OK, so maybe micronutrients have not really captured the public’s imagination, but are nutrition policymakers taking it seriously?  Is there any urgency? Less than you would think.  Only 33% of national nutrition plans contain targets for women’s anaemia reduction compared to 48% for stunting.  In addition, no one seems to be tracking the price of micronutrient rich foods. They are creeping up relative to staple prices. In South Asia, the purchase of 5 a day fruit and vegetables would take up to more than half of a household on $2 a day.

So, I would conclude, from this rather imperfect analysis that the enabling environment for accelerating reductions in micronutrient malnutrition is weak.  What needs to change?

First, we need to find ways to advocate more effectively for the reduction of micronutrient malnutrition.  The very word “micronutrients” gets us into technical waters very quickly, waters that journalists are mostly unwilling to navigate.  We need to get simple messages across: “low quality diets are a bigger risk factor that unsafe sex, drug, alcohol or tobacco use”; “from food quantity to food quality”; and we need to highlight the monotony of most people’s diets by hypothetically transposing that same monotony to the diets of the well off. We could learn a few things from the techniques that businesses use so effectively to shape and influence consumer choices.  Building alliances with global and national networks of celebrity chefs might be a useful approach: they have a reach we can only dream of. 

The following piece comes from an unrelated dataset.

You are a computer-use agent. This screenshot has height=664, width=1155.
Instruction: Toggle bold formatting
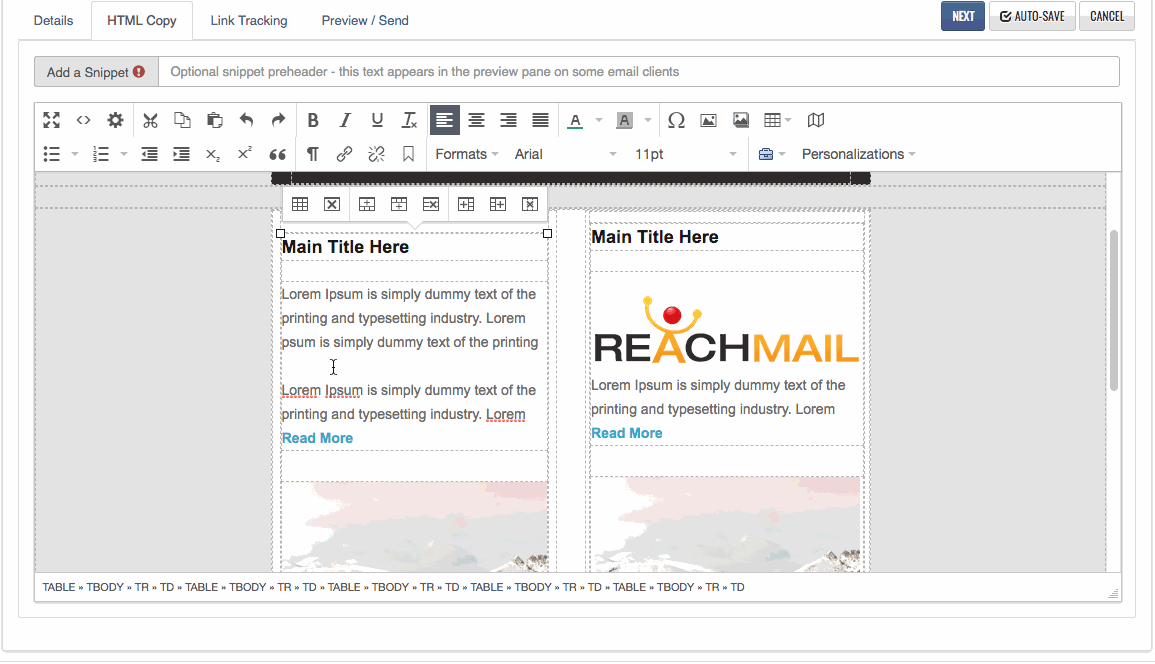coord(313,120)
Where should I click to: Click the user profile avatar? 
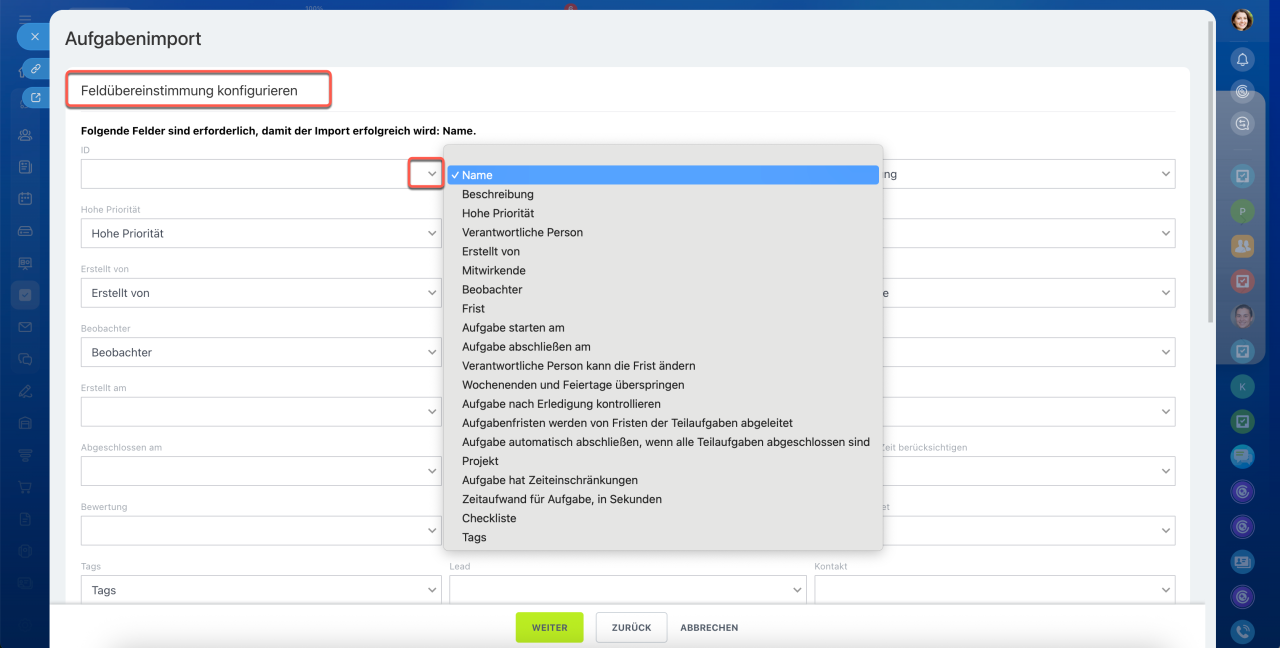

Second, we need to drastically ramp up accountability.  How are we doing on reducing micronutrient malnutrition rates? Are we improving target setting on these dimensions? What is happening to legislation on fortification and policies to improve diet quality? What is happening on coverage rates of direct micronutrient interventions?  What is happening to spending of governments, donors and businesses on enabling greater access to micronutrients and healthy foods? We have precious little data, but accountability tools need to be developed that highlight this data dearth and make suggestions for filling the gaps.  There are obvious opportunities for teaming up with the Global Nutrition Report team to deepen the accountability around micronutrients, perhaps in a complementary Global Micronutrient Report.

Finally, we need to come together.  As a relative newcomer to the micronutrient world, I am really struck by the tribalism that flares up more often than is productive. You know how it goes:  “diet diversity is the only sustainable approach”; “large scale food fortification violates people’s rights”; “home fortification and supplements are vertical interventions that undermine food systems and medicalize nutrition”; “biofortification is the Trojan horse for GMOs and give plant breeders even less incentives to invest in non-staples.”

I reject these divisions. We need all of these approaches—the mix will differ by context and must be determined by governments themselves. Together they intertwine to form powerful bonds that we can rely on to overcome micronutrient malnutrition. If we work together we can really make a massive dent in micronutrient malnutrition by 2030. We have to check our own self-interests and pet interventions at the doors of government offices and at the doors of the huts, shacks and isolated high rises of those actually living with micronutrient malnutrition. Those who experience the devastation of micronutrient malnutrition should not even have to wait until 2030, let alone until 2084.